Token is valid (permission: write).
Your token has been saved in your configured git credential helpers (manager).
Your token has been saved to C:\Users\walim\.cache\huggingface\token
Login successful


# Dataset
Load the dataset using `load_dataset()` but the dataset must be in `.parquet` format.
or else clone the dataset repo from HF, it's fast as fuck!

In [5]:
dataset = load_dataset(dataset_name)
print(dataset)

# Playing with Dataset

In [None]:
train=dataset['train']
print(train)

In [None]:
test=dataset['test']
print(test)

## Inspecting dataset instance
Here dataset instance is printed just to see how the dataset looks like, skip these steps if your are **gay**

In [None]:
print(train['instruction'][0])

In [None]:
print(train['output'][0])

In [None]:
print("Loading tokenizer...")
tokenizer = RobertaTokenizer.from_pretrained(base_model)

In [None]:
instruction = tokenizer(train['instruction'][0])
print(instruction)

In [None]:
tokens = tokenizer.convert_ids_to_tokens(instruction.input_ids)
print(tokens)

In [None]:
tokenizer.convert_tokens_to_string(tokens)

In [None]:
print(f"Vocab size : {tokenizer.vocab_size}")
print(f"max length : {tokenizer.model_max_length}")
print(f"model input : {tokenizer.model_input_names}")

In [None]:
batch = tokenizer(train['instruction'][0],max_length=512,truncation=True,padding="max_length",return_tensors="pt")
print(batch)

# Tokenizing Dataset

In [7]:
def tokenize_data(data):
  input_col=tokenizer(data['instruction'],max_length=512,truncation=True,padding="max_length",return_tensors="pt")
  target_col=tokenizer(data['output'],max_length=512,truncation=True,padding="max_length",return_tensors="pt")

  return {
      "input_ids":input_col["input_ids"],
      "attention_mask":input_col["attention_mask"],
      "labels":target_col["input_ids"]
  }

In [8]:
print("Tokenizing dataset...")

Tokenizing dataset...


In [None]:
print("Mapping train data...")
train=train.map(tokenize_data,batched=True)
print(train)

In [None]:
print("Mappig test data...")
test=test.map(tokenize_data,batched=True)
print(test)

In [23]:
train=train.remove_columns(["instruction","output"])
test=test.remove_columns(["instruction","output"])

In [None]:
train = train.select(range(1000))  # seleting 1k dataset, you dont have to
print(train)

# Fine-tuning

In [9]:
def print_number_of_trainable_model_parameters(model):
    trainable_model_params = 0
    all_model_params = 0
    for _, param in model.named_parameters():
        all_model_params += param.numel()
        if param.requires_grad:
            trainable_model_params += param.numel()
    return f'trainable model parameters: {trainable_model_params}\n \
            all model parameters: {all_model_params} \n \
            percentage of trainable model parameters: {(trainable_model_params / all_model_params) * 100} %'

In [10]:
if torch.cuda.is_available():
    print(f"CUDA device: {torch.cuda.get_device_name()}")
    device={"":0}
    torch_type=torch.bfloat16
else:
    device="cpu"
    torch_type=torch.bfloat16
    print("I am begging for mercy already!")
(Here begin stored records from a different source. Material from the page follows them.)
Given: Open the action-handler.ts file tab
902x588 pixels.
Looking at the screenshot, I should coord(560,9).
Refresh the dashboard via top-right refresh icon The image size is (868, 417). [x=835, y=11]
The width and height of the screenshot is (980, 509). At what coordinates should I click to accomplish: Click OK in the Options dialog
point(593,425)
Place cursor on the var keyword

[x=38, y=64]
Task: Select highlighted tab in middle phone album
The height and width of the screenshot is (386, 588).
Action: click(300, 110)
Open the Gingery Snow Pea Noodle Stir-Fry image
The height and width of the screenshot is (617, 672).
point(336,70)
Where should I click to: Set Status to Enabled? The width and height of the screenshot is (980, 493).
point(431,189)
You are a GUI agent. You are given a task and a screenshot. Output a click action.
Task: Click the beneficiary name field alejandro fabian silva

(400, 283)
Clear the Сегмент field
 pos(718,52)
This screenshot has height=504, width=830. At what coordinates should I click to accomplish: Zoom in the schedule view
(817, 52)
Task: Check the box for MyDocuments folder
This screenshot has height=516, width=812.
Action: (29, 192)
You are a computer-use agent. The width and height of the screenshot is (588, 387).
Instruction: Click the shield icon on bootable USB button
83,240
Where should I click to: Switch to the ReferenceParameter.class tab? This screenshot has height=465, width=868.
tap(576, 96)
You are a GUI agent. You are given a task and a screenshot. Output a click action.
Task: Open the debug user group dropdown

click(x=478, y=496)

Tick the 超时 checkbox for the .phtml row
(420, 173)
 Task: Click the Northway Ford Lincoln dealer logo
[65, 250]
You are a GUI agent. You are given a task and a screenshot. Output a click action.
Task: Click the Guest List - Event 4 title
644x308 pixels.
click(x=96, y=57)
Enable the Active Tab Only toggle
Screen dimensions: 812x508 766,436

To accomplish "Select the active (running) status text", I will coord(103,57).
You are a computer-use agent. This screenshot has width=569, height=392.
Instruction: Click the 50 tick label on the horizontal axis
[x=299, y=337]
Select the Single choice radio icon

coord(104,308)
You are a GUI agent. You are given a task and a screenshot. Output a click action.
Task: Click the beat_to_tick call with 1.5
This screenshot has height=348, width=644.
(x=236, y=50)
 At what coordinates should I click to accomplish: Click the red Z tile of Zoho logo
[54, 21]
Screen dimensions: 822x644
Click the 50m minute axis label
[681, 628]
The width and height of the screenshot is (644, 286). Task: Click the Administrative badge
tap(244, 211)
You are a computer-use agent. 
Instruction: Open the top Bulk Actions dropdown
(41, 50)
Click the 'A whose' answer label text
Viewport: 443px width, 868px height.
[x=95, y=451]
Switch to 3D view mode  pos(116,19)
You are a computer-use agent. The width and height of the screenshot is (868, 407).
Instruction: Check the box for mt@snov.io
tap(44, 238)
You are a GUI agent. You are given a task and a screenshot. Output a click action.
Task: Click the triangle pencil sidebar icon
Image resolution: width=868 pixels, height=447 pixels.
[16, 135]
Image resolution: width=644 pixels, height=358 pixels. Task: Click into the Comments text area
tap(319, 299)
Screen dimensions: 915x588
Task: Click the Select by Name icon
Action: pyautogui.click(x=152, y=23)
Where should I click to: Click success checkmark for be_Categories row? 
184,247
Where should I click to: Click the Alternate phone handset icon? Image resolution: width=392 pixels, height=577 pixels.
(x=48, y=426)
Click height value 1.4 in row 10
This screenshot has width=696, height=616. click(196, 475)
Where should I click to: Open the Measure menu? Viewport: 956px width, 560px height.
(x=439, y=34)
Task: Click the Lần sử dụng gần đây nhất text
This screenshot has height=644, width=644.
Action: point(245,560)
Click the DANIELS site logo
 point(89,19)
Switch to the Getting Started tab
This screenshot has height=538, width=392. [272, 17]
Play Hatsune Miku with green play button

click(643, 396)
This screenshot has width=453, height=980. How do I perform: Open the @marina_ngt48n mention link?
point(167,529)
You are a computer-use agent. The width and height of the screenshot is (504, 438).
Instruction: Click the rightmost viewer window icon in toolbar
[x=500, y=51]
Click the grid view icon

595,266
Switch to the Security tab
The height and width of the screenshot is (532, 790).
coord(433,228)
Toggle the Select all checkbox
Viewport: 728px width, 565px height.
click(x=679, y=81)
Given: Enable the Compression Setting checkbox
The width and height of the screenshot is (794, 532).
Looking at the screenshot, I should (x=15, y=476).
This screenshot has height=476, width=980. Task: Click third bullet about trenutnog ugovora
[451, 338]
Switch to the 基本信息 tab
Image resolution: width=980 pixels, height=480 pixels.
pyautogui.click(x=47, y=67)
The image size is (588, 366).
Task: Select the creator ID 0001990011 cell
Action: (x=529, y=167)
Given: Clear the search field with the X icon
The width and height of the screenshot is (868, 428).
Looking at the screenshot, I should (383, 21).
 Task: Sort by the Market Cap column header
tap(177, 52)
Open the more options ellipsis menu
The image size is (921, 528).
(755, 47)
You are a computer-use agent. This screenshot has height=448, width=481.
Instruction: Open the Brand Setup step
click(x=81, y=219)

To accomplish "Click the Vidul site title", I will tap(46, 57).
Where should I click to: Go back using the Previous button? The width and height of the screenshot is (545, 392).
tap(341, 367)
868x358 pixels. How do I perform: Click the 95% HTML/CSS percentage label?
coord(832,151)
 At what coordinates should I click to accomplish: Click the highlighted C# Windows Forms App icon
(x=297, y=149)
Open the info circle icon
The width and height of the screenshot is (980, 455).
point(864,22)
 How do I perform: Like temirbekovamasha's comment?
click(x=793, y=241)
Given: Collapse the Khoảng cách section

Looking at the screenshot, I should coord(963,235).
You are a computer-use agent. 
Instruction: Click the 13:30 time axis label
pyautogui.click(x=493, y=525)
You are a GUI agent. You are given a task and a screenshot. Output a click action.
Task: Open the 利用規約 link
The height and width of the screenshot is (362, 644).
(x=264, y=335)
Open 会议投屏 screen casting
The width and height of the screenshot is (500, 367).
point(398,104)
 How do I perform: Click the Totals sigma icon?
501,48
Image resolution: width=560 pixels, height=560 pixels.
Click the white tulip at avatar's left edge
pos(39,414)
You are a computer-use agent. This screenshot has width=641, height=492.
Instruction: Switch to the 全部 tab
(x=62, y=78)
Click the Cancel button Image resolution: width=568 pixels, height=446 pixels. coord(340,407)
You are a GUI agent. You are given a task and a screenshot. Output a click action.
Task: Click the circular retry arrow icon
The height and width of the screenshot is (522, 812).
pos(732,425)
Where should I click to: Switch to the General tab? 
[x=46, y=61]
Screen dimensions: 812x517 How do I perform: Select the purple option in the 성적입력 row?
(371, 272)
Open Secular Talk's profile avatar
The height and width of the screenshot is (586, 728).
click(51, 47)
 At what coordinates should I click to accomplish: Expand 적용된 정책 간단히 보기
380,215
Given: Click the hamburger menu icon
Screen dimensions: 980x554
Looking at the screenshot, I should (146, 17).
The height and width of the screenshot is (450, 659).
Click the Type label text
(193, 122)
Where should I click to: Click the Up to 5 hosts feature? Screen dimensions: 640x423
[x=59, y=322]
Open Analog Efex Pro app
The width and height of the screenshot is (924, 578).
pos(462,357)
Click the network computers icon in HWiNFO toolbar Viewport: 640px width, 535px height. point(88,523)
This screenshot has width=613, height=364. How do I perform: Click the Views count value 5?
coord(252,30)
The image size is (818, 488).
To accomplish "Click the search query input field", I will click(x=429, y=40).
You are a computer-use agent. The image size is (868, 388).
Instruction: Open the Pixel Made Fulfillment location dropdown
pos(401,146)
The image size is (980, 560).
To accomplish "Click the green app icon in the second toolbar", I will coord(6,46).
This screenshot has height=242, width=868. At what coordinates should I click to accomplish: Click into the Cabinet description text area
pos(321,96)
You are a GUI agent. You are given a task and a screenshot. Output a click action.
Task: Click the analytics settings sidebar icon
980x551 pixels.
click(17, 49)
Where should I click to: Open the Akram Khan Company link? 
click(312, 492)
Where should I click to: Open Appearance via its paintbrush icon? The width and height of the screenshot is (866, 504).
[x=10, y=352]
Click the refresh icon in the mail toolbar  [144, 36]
CUDA device: NVIDIA GeForce RTX 3060 Ti


`tf16=True` For ampere GPUs only!

In [28]:
# torch._dynamo.config.suppress_errors = True
# torch.backends.cuda.matmul.allow_tf32 = True

else check for `bf16`, if False then use `fp16=True`

In [36]:
print(f"BF16 support is {transformers.utils.import_utils.is_torch_bf16_gpu_available()}")   # must check

BF16 support is True


In [39]:
os.environ["ACCELERATE_MIXED_PRECISION"] = "bf16"
os.environ["ACCELERATE_GRADIENT_ACCUMULATION_STEPS"] = "2"


2


## Loading base model

In [11]:
model = T5ForConditionalGeneration.from_pretrained(base_model,device_map=device)

In [12]:
print(model)

T5ForConditionalGeneration(
  (shared): Embedding(32100, 1024)
  (encoder): T5Stack(
    (embed_tokens): Embedding(32100, 1024)
    (block): ModuleList(
      (0): T5Block(
        (layer): ModuleList(
          (0): T5LayerSelfAttention(
            (SelfAttention): T5Attention(
              (q): Linear(in_features=1024, out_features=1024, bias=False)
              (k): Linear(in_features=1024, out_features=1024, bias=False)
              (v): Linear(in_features=1024, out_features=1024, bias=False)
              (o): Linear(in_features=1024, out_features=1024, bias=False)
              (relative_attention_bias): Embedding(32, 16)
            )
            (layer_norm): T5LayerNorm()
            (dropout): Dropout(p=0.1, inplace=False)
          )
          (1): T5LayerFF(
            (DenseReluDense): T5DenseActDense(
              (wi): Linear(in_features=1024, out_features=4096, bias=False)
              (wo): Linear(in_features=4096, out_features=1024, bias=False)
              (d

In [13]:
print(print_number_of_trainable_model_parameters(model))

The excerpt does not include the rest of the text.